▶ **How to complete this task**
Keep the wording of each record exactly the same when you repeat it, and leave out pictures.
[Study material]
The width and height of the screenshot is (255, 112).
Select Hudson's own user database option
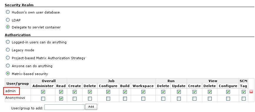tap(8, 12)
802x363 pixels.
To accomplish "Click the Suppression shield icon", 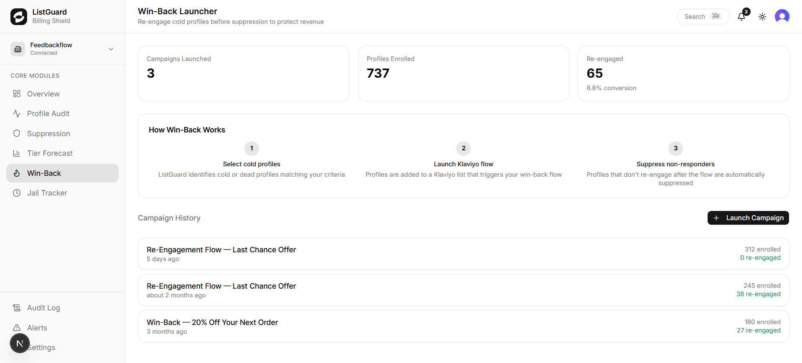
[/Study material]
▶ **Exercise answer**
The width and height of the screenshot is (255, 112).
Select Hudson's own user database option
tap(8, 12)
802x363 pixels.
To accomplish "Click the Suppression shield icon", 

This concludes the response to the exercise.